[Stored data]
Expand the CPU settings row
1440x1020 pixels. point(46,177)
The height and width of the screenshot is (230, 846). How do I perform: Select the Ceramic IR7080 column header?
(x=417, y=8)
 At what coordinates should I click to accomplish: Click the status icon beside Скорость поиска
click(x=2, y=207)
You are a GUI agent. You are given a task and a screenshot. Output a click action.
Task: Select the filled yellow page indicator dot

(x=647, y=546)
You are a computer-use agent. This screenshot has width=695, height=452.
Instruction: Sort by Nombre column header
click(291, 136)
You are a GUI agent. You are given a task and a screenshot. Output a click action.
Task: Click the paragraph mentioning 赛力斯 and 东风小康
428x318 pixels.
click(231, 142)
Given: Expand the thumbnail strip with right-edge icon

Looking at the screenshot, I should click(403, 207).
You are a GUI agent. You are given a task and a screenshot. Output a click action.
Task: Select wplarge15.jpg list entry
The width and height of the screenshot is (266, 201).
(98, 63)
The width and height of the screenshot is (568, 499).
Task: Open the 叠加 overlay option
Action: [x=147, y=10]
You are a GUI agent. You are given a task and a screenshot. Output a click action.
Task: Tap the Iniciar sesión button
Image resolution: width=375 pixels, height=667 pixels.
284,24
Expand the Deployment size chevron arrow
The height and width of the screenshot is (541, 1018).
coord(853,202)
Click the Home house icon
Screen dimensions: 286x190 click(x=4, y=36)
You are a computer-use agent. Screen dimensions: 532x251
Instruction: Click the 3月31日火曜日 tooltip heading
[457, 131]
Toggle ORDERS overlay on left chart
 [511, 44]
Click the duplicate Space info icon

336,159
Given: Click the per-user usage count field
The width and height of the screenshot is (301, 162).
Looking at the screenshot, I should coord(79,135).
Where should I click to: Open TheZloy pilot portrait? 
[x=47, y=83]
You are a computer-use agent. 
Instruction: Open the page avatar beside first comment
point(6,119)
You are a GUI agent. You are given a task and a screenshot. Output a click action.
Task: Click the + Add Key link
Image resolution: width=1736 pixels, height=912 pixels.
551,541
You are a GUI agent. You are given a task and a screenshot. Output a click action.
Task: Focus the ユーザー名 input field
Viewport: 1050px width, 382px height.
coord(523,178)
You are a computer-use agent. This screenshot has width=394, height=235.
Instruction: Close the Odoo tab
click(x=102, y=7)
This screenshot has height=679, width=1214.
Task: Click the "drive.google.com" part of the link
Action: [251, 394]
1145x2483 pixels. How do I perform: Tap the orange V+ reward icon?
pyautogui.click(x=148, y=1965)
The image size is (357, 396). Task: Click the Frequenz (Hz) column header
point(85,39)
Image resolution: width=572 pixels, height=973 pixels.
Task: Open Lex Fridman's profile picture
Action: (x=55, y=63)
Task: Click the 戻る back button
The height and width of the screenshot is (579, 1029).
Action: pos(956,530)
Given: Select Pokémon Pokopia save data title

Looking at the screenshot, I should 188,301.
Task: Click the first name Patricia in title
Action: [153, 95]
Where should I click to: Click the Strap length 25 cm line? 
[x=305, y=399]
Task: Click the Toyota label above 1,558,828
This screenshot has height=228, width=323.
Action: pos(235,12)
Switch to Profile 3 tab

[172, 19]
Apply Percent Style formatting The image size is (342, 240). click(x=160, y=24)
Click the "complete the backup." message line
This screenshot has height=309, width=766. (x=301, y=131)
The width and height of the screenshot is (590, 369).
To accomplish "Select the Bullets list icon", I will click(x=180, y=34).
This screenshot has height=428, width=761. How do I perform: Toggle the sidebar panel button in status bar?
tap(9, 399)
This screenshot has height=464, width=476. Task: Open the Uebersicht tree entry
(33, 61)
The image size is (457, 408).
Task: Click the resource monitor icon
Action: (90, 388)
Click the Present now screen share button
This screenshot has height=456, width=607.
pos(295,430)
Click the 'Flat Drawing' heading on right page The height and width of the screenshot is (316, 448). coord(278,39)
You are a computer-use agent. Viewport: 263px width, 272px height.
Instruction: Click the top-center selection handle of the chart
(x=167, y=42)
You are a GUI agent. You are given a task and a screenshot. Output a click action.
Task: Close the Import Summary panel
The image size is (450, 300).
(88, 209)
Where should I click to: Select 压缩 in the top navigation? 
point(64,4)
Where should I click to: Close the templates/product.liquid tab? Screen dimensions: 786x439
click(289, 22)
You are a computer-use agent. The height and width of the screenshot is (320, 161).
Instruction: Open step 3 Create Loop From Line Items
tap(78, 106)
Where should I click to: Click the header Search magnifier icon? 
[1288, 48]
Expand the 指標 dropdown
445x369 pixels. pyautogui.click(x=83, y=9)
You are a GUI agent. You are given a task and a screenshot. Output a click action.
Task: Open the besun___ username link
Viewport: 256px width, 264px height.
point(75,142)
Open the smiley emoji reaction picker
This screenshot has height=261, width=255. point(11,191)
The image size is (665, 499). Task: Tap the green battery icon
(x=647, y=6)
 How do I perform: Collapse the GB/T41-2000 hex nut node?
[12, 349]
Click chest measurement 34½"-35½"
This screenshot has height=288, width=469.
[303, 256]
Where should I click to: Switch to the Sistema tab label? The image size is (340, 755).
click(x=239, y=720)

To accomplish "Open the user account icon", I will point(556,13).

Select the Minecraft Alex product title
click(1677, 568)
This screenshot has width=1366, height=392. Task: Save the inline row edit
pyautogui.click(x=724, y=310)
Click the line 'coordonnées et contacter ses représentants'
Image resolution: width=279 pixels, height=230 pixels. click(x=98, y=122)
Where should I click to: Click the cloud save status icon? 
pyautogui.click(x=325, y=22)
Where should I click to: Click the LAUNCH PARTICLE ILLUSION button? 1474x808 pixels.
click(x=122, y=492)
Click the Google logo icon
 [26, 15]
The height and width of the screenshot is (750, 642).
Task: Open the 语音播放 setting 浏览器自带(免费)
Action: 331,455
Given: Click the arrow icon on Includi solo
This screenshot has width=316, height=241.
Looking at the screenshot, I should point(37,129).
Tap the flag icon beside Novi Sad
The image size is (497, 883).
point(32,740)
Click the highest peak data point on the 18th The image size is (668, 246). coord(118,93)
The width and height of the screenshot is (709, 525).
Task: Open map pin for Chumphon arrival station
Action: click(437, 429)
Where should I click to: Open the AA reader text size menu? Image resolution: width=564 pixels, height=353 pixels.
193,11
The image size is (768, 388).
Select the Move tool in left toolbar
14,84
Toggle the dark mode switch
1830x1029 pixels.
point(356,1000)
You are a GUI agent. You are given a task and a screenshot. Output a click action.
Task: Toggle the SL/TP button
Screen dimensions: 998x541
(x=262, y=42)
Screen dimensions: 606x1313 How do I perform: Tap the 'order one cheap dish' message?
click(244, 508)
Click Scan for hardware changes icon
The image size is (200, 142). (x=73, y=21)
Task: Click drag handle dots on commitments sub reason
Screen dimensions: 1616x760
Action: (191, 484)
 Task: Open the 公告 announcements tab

[Work required]
Go through the entries above and count the lines containing "computer". Give the number only.

[Written solution]
6